Youngsters love Rasa Ria Reserve with perennial favourites like Ranger For the Day allowing children to feed animals and help the team monitor flora and fauna whilst learning about the jungle.

To add to the experience for mini adventurers, the handcrafted Adventure Point, inspired by the reserve, offers children the ultimate place to run wild.

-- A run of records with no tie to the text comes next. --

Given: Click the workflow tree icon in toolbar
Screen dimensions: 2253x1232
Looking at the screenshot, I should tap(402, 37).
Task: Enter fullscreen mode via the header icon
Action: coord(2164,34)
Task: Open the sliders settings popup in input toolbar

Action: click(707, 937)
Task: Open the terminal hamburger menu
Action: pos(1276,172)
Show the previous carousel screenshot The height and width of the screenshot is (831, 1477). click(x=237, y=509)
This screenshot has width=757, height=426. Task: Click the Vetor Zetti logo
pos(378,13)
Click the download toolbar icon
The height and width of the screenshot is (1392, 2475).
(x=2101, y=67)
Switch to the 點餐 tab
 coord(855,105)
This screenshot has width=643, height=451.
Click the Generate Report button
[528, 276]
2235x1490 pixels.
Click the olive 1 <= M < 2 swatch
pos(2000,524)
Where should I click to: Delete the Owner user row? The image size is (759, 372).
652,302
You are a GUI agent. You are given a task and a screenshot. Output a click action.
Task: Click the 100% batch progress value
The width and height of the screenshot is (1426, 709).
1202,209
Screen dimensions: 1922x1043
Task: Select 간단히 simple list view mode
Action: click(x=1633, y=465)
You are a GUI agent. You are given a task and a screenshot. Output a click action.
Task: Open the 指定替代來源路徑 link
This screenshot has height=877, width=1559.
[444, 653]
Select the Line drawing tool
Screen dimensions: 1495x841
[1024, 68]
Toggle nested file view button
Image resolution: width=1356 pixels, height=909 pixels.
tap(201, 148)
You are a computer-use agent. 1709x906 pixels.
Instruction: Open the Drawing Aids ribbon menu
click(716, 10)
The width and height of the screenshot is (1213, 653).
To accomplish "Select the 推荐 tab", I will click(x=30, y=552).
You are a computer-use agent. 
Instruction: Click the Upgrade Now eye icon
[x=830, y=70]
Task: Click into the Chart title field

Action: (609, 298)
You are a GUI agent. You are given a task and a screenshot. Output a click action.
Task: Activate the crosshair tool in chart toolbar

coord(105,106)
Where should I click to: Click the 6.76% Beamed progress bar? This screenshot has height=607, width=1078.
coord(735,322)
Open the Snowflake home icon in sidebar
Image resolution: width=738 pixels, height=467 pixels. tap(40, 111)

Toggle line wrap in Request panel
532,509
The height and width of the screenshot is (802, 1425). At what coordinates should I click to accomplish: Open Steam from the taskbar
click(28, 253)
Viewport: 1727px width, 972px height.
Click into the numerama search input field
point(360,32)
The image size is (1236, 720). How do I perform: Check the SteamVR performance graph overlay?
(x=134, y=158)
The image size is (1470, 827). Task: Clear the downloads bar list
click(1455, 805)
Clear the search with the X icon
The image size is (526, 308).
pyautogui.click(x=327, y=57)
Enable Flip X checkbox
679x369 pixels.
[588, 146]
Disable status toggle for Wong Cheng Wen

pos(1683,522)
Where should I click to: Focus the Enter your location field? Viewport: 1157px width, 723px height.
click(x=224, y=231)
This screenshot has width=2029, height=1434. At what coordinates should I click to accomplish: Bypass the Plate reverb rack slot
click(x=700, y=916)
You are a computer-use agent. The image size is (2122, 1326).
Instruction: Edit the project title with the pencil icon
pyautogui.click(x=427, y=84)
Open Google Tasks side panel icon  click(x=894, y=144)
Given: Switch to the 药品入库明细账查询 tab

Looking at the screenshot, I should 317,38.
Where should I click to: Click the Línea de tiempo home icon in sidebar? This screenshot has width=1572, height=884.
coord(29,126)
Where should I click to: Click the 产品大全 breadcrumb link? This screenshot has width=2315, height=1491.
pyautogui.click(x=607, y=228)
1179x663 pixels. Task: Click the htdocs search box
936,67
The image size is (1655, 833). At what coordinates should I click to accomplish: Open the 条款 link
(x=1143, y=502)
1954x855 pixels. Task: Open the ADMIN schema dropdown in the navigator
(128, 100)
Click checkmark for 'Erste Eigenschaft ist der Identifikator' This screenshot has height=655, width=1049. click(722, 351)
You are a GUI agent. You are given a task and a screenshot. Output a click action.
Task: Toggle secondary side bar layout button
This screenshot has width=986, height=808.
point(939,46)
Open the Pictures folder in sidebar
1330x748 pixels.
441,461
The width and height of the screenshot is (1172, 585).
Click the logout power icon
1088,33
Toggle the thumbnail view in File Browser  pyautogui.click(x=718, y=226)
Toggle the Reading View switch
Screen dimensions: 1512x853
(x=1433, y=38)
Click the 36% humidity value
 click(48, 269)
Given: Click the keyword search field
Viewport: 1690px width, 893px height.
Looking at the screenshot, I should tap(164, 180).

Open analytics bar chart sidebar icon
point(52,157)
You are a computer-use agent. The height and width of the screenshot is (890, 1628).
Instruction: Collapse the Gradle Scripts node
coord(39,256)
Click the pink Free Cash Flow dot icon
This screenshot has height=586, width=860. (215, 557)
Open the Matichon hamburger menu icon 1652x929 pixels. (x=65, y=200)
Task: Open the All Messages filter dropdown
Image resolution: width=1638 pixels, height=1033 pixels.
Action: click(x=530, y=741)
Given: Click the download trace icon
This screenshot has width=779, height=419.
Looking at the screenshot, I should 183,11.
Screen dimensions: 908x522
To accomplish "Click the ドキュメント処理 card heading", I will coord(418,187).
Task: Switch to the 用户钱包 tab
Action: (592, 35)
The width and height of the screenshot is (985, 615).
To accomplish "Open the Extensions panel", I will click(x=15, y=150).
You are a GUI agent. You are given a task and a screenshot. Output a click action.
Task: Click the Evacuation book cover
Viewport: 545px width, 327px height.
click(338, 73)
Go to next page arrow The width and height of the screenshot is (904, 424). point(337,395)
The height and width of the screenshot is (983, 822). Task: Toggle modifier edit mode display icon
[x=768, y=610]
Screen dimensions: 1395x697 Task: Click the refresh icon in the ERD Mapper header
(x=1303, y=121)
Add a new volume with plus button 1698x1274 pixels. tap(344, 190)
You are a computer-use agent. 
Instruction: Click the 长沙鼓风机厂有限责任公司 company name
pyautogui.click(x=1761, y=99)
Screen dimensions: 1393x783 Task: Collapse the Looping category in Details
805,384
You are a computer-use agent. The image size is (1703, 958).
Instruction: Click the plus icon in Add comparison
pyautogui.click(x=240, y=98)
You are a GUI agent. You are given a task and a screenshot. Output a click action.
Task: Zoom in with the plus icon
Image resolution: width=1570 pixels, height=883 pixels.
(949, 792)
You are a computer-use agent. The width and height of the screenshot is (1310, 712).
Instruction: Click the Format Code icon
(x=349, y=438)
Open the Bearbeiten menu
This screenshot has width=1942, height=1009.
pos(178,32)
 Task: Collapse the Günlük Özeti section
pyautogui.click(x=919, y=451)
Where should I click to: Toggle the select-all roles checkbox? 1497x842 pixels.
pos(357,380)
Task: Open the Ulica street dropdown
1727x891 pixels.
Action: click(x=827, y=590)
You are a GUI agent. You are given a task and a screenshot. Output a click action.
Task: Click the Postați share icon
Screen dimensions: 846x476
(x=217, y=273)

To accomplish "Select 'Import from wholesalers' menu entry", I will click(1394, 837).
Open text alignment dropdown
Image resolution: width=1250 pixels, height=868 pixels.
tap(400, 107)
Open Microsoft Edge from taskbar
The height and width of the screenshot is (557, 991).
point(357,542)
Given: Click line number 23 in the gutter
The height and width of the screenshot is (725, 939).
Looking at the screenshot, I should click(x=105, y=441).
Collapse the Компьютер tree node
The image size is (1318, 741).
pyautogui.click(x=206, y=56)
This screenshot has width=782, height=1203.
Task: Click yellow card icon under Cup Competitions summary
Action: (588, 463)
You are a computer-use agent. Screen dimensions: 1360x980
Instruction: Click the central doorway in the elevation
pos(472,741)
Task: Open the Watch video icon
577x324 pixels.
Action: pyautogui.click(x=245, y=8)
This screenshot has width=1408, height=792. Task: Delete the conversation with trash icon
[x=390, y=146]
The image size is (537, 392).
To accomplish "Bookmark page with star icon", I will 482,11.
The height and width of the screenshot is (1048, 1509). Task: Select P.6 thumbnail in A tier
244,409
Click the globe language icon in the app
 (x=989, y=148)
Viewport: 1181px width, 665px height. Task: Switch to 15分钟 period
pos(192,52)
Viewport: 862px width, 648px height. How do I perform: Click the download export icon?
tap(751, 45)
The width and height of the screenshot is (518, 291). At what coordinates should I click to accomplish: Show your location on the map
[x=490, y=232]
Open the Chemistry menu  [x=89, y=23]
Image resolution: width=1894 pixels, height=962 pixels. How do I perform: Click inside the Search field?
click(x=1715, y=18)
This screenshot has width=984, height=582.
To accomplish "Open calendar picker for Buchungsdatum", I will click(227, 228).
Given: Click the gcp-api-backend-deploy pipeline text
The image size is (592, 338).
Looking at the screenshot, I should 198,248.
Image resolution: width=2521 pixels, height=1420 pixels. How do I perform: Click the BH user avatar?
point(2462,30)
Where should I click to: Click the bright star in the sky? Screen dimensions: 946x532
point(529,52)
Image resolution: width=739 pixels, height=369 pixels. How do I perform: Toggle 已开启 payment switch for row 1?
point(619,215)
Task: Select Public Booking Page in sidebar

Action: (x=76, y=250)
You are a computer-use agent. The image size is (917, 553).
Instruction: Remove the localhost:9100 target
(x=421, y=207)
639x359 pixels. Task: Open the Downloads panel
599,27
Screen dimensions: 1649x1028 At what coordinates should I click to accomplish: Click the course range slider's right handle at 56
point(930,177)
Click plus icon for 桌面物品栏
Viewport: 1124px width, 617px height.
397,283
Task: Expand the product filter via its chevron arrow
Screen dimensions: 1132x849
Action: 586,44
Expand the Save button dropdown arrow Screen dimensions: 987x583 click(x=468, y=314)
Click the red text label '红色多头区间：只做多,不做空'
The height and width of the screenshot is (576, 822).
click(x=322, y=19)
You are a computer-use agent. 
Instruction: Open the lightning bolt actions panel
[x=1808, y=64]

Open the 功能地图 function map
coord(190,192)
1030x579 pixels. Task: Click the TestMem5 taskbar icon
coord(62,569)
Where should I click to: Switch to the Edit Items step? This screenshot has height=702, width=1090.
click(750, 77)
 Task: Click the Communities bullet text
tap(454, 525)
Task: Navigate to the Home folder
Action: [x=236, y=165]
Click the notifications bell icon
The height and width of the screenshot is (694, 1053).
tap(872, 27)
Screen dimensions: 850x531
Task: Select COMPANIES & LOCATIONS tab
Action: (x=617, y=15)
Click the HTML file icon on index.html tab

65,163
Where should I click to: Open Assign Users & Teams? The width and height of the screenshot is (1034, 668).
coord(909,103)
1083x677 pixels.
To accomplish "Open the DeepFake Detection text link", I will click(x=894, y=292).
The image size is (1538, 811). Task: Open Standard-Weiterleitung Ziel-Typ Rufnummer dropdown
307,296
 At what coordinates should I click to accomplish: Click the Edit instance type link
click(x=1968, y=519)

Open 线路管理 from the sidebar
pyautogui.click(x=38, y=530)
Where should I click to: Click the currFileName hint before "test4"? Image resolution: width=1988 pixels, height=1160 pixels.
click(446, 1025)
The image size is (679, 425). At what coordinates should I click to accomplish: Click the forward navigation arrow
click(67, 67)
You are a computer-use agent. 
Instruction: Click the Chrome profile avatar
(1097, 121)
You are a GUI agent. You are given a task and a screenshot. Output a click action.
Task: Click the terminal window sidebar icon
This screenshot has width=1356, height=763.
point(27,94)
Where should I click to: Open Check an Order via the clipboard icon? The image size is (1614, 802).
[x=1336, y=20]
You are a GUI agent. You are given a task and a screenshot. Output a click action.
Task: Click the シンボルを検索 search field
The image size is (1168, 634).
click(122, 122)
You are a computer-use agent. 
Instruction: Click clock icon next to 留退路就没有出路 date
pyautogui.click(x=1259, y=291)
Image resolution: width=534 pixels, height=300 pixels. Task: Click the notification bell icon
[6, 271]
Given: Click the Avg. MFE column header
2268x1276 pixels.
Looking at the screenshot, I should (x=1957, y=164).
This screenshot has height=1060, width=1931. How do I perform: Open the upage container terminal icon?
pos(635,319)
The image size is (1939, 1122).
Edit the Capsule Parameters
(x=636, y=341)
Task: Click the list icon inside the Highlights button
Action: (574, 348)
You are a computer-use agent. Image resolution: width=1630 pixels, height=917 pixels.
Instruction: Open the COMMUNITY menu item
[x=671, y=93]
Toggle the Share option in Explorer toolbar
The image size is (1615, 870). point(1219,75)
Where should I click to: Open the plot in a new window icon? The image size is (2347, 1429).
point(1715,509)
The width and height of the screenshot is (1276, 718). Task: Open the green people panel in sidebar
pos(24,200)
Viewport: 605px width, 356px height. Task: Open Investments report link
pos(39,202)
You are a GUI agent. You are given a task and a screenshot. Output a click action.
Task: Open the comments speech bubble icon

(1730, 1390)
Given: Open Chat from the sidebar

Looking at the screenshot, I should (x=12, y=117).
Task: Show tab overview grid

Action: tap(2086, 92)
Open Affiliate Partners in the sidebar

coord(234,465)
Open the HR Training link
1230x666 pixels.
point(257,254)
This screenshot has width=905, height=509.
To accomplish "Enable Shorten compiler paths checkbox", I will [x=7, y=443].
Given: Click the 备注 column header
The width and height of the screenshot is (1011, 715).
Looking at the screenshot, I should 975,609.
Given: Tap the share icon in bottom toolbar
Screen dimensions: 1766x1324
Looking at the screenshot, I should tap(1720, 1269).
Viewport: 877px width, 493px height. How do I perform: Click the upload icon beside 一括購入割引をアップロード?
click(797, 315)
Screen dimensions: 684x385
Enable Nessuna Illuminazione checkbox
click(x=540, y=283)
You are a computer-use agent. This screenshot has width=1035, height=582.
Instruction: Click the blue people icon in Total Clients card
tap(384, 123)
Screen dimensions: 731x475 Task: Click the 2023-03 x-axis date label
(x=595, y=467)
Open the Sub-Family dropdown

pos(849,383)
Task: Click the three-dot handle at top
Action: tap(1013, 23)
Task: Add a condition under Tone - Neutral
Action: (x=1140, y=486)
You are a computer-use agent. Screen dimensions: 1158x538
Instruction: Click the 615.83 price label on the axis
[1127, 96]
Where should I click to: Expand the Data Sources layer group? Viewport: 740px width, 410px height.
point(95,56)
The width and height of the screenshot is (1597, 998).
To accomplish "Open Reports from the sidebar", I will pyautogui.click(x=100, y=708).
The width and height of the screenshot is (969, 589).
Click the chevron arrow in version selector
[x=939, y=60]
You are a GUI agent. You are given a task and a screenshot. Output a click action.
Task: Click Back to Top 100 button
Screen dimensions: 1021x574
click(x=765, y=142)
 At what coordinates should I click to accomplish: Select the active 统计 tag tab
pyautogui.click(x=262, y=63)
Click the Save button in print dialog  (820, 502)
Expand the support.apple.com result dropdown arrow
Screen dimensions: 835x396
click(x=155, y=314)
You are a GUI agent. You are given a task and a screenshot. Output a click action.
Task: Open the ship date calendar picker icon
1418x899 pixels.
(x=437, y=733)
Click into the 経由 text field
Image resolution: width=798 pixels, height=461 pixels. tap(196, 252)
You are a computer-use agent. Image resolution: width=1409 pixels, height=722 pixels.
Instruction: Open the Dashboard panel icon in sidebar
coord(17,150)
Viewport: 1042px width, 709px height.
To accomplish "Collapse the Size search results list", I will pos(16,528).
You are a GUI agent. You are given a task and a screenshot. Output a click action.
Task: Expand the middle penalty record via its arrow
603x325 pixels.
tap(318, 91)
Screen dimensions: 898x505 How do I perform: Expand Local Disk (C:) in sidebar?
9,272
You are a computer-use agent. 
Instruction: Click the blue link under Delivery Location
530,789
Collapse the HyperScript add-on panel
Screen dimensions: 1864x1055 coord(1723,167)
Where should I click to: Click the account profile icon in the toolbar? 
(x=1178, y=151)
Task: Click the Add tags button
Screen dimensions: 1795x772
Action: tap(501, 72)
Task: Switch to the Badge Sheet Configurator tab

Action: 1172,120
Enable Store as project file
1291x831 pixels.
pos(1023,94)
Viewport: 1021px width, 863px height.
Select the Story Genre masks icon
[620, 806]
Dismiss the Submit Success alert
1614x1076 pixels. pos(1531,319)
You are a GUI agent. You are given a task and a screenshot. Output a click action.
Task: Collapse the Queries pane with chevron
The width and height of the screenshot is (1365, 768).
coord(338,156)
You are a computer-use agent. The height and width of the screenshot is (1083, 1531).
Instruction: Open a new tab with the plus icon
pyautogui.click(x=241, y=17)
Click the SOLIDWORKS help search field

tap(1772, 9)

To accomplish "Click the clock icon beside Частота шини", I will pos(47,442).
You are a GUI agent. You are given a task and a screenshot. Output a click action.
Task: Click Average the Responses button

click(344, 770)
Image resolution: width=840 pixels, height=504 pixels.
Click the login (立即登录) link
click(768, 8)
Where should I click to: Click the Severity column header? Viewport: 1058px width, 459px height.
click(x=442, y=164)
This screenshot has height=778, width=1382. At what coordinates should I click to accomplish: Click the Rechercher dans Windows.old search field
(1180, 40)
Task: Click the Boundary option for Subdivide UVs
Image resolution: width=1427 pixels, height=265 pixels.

Home to play sculptures which represent some of Sabah’s famous wildlife, net tunnels with zip line, tree trunk climbing zone, large basket swing and a sandpit for mini-archaeologists to go hunting for dinosaur bones.

Adding to the local experience are the Bajau and Dusun tribes of Tuaran, two of over 30 ethnic groups in Sabah who have preserved their culture by sharing their customs, festivals, handicraft and authentic cuisine with visitors.

Well-known for their warmth and friendly hospitality, guests can enjoy dishes such as Hinava (main course), Kueh Penjaram (dessert) and Pakis Vegetable alongside an evening of traditional dance and entertainment.

Also present at the event were Managing Director of Shangri-La Hotels (Malaysia) Bhd, Kay Kuok; Chairman of Sabah Parks Board, Datuk Seri Tengku Dr Zainal Adlin Tengku Mahamood; General Manager of Sabah Tourism Board, Suzaini Sabdin Ghani and General Manager of Shangri-La’s Rasa Ria Resort & Spa, Fiona Hagan.